Simenon a situé cette avant-dernière enquête de Maigret dans le monde des gangsters, entre deux romans traitant de la double vie, un thème qu’il a souvent privilégié. L’histoire débute par la découverte avenue Junot (comme dans Maigret et le fantôme) du corps de Maurice Marcia, un ancien du milieu devenu propriétaire d’un restaurant réputé de Pigalle. D'abord perplexe, Maigret fait rapidement le lien avec le gang des châteaux, des cambrioleurs spécialisés dans le vol de mobilier de luxe et de tableaux de maîtres dans des propriétés inoccupées.
Si le commissaire suit son intuition et dirige les recherches, nous sommes loin de son mode opératoire habituel.
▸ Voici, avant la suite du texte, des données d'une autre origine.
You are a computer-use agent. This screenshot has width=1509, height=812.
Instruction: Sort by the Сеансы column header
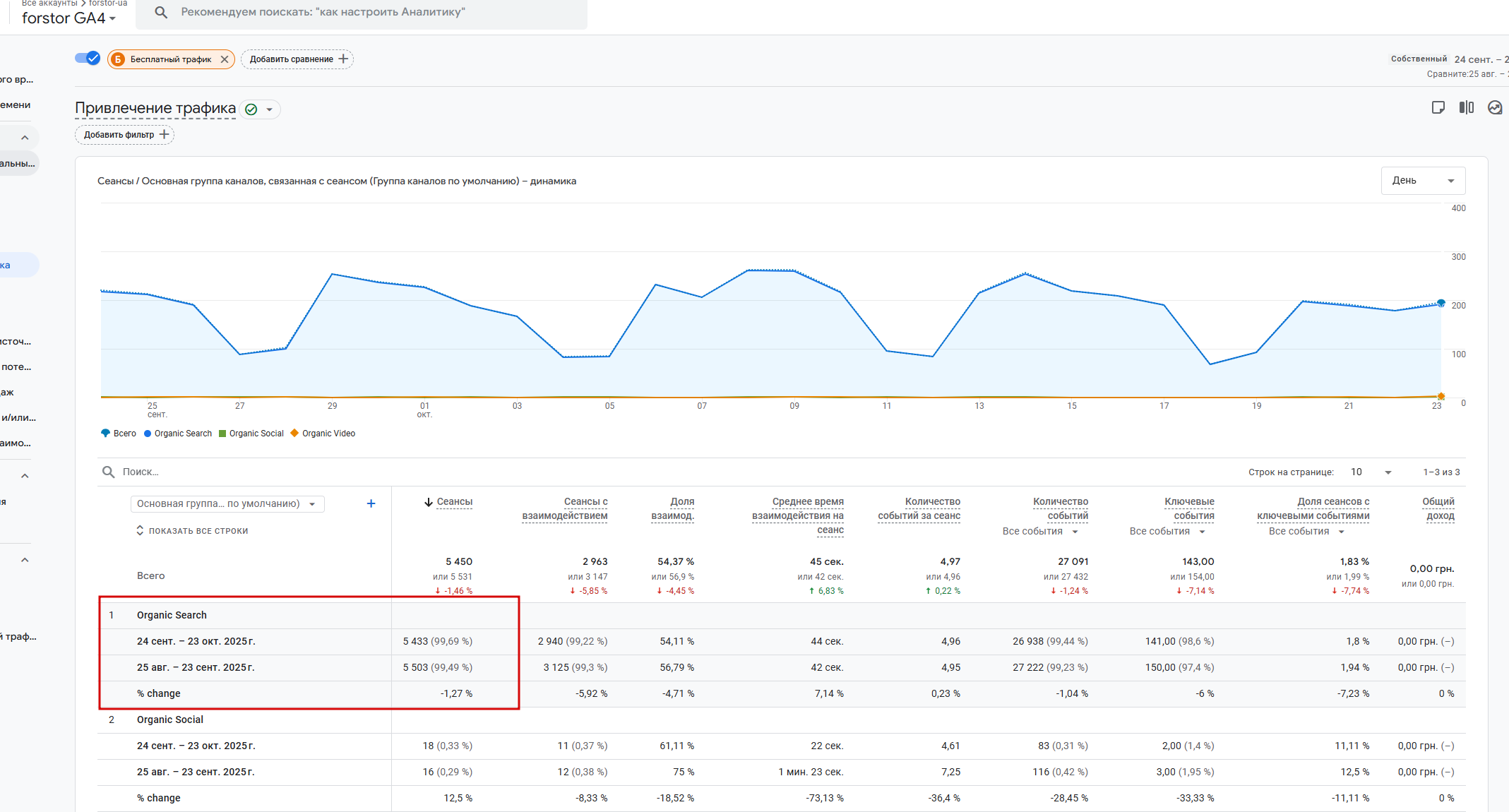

Les enquêtes de proximité sont limitées au strict minimum, pas de planques ni de filatures. En fait, Maigret travaille comme par procuration, d’abord grâce à l’aide précieuse d’un inspecteur du 9e arrondissement qui connait Pigalle comme sa poche, une sorte de Lognon en plus efficace et moins soupe-au-lait. Outre l’inspecteur Louis, c’est l’indicateur, longtemps non identifié, qui tient le rôle principal, Simenon reprenant avec La Puce un personnage qui apparait dans d’autres romans. Maigret se retrouve donc à faire la synthèse des informations que lui apportent ces deux hommes pour aboutir à l’indentification des coupables, mais sans parvenir à établir leurs responsabilités respectives. A noter que les personnages clés de l’affaire – un vieux truand officiellement rangé, sa jeune épouse et un amant ambitieux et pressé – rappellent ceux de La patience de Maigret, jusque dans la conclusion, avec des criminels s’accusant mutuellement et s'entredéchirant.
Maigret et l’indicateur reste un bon « roman de gangsters » grâce à une enquête originale et à des personnages bien étudiés : Line Marcia, à classer dans les grands portraits de femmes de la série ; son amant, être sans scrupules ; l’inspecteur Louis, solitaire et performant ; La Puce, qui compense un physique ingrat par une vive intelligence, et sa compagne, une jeune femme plaisante, prostituée à l’occasion, à qui Maigret témoigne une certaine affection.
Enfin, on retrouve dans Maigret et l'indicateur des éléments familiers : le dîner rituel avec les Pardon ; la tendresse des Maigret, discrète mais bien réelle ; le bureau du quai des Orfèvres et sa vue sur la Seine qui ne cesse de ravir le commissaire ; les collaborateurs et les services avec une visite guidée du laboratoire de Moers… Et, plus surprenant, un Maigret qui s’avère être un honnête connaisseur de meubles anciens et de peinture.
Georges Simenon, Maigret et l’indicateur © Presses de la Cité 1971 et Omnibus, 2008.